Tuesday, September 06, 2005

The bar has been raised ... Bengals head to Cleveland

There’s a popular coaching cliché which tells us no team is as good as people think or as bad as people think.

The Bengals surrender themselves to the court of public opinion at 1 p.m. Sunday when they play their season-opener against the Browns in Cleveland.

How big is this game?

If the Bengals win, they’ll return home to begin a stretch of three games against the Vikings, Bears and Texans; teams which combined for just 20 wins last season.

Visions of a 4-0 start will be dancing in the Bengals’ heads. Teams who begin the season 4-0 typically reach the playoffs, a plateau not achieved by the Bengals since 1990.

Even 2-2 would be an improvement after consecutive 1-4 starts which inevitably prevented the Bengals from extending their season beyond the first week of January for the first time in 14 years.

Lose to the Browns, and they’ll be serenaded with a chorus of that unpopular tune, “Same Old Bengals” cascading throughout the Lake Erie waterfront.

The Browns are out to prove they’re better than last year’s 4-12 club.

The Bengals are looking to escape the bounds of mediocrity following back-to-back 8-8 campaigns.

The Browns have won 5 of the last 7 meetings. And, let’s face it, neither team or city cares too much for the other.

“(The Browns) are going to try to win the football game,” said Bengals head coach Marvin Lewis. “People come hard after you every week, but there will be some excitement when we go to Cleveland.”

It’s easy to say the preseason doesn’t matter, especially when your team has played as inconsistently as the Bengals have this summer. They appeared to have hit rock bottom in a 27-17 loss to the defending NFC champion Eagles in Philadelphia.

Meanwhile, Lewis kept hammering home this point:

“What you did in ’03 and ’04 doesn’t matter,” he said. “This is a new year. The bar has been raised.”

The entire preseason regime beginning with ‘Camp Marvin’ at Georgetown College has been geared to preparing the team for a fast start. While ESPN pundits were singing the Bengals’ praises and fans were gobbling up season ticket packages at a record pace, Lewis struggled to put the blinders on his players.

“You guys (the media) have beat them into a frenzy,” he said. “They think they’re pretty good. What have we done? We haven’t done anything. We’re not here to be average. There’s a certain sense of urgency now of things that need to be done.”

Much of the optimism stems from the off-season retention of Rudi Johnson, who rushed for 1,454 yards and 12 touchdowns last season, and the continued maturation of QB Carson Palmer.

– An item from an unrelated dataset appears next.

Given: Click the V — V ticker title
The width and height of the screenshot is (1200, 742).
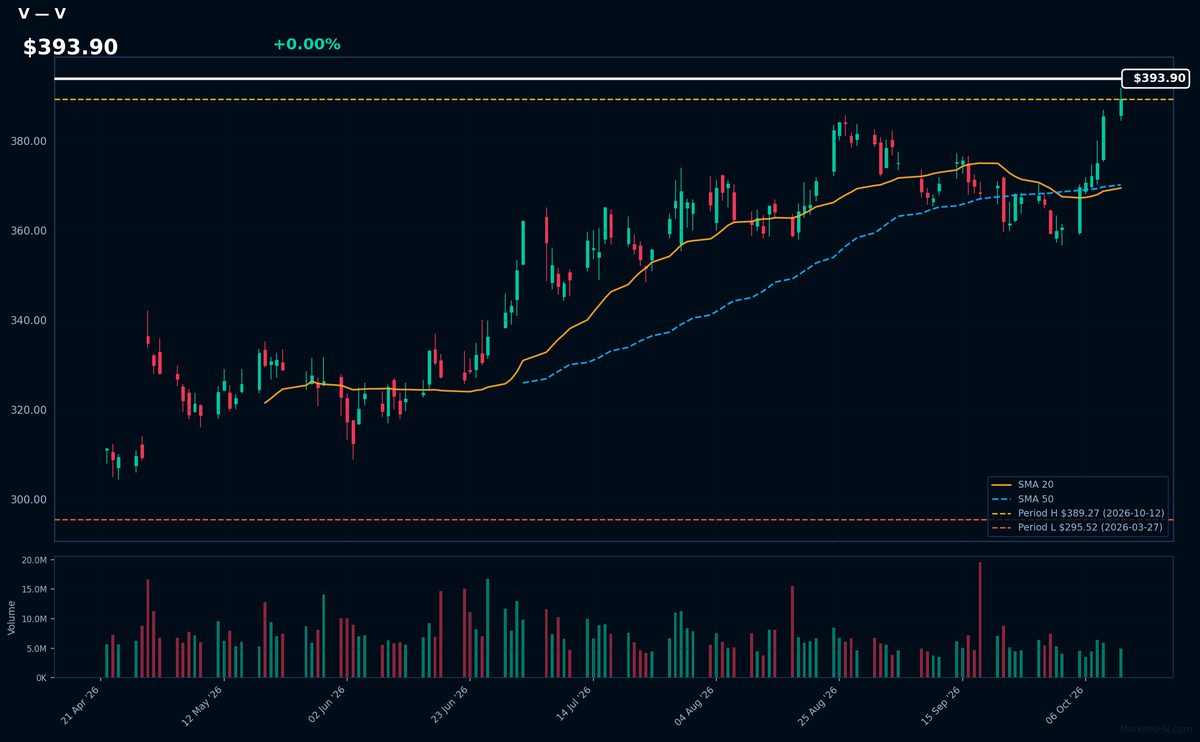Looking at the screenshot, I should [42, 14].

The Bengals have one of the deepest receiving corps in the NFL led by the flamboyant and quotable Chad Johnson and his Oregon State University pal T.J. Houshmandzadeh.

Top draft choice, defensive end David Pollack, who signed after a lengthy holdout, should help anchor an improved defense.

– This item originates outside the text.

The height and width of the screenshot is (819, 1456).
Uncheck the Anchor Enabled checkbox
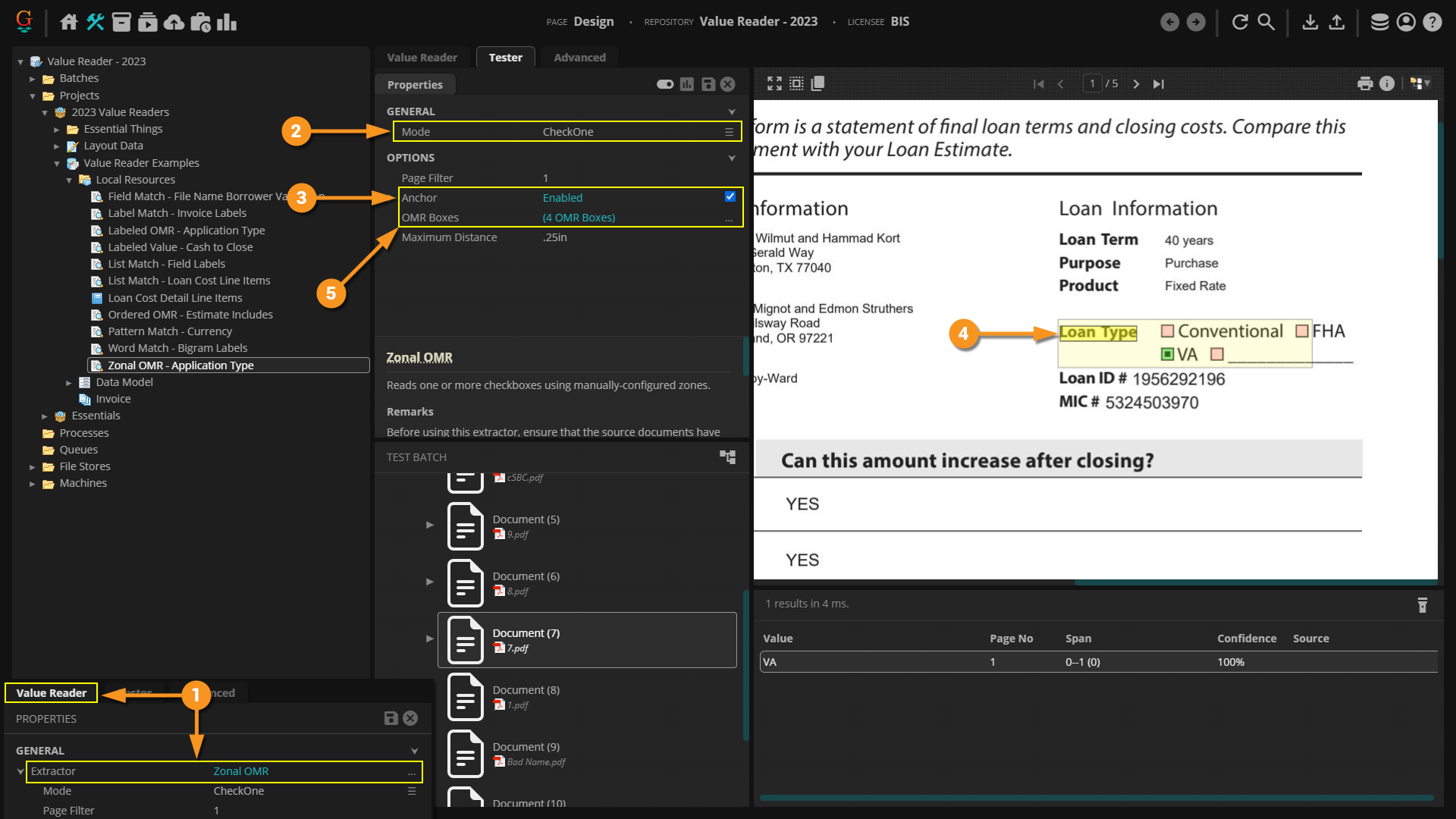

But, honestly, much of the excitement surrounding the Bengals this summer is that they’ve been on the brink of the playoffs in each of Lewis’ first two seasons as head coach. The Bengals won 6 of their last 9 games last season.

Lewis has tried to shield his team from the hype. In a sense, he seemed oddly pleased with his team’s poor play during the preseason giving him more ammo for what many players considered the toughest preseason practices in the NFL.

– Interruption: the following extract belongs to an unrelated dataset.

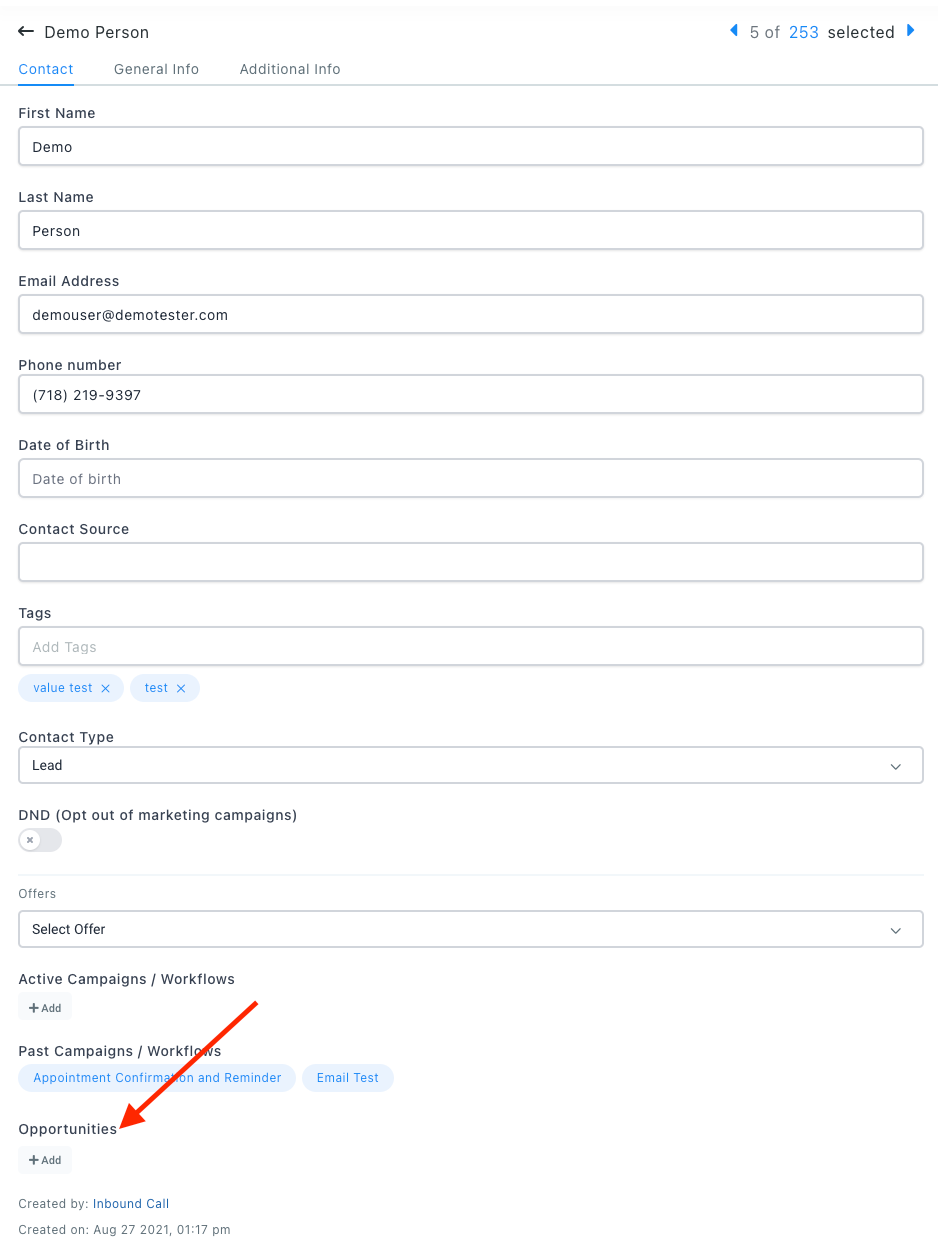Go to previous contact with left arrow
This screenshot has width=938, height=1252.
click(x=735, y=31)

“I’m never happy,” he said. “I don’t know if it’s a wake up call, but you have to be consistent when you play good football teams. We need a consistent level of execution in all three phases. That’s what we’re not very good at. We need to coach harder and work harder every day.”

The Bengals won’t be taken lightly by opponents this season. Considering their recent history, rivals also won’t be losing any sleep playing them either.

“The AFC North teams have gotten better,” said Lewis. “We’ve got a lot of work to do. They haven’t been staying up at night worrying about us.”

At approximately 4 p.m. on Sunday, Bengals fans will know whether they should begin to worry.

“From what everybody tells me, I guess this year is supposed to be pivotal,” Lewis said. “Every year is pivotal. Getting back to mediocrity has not gone to our heads. We all want to go to Detroit.”

Detroit’s Ford Field is the site of Super Bowl XL.

Browns Stadium should be the only NFL venue on the Bengals’ minds this week.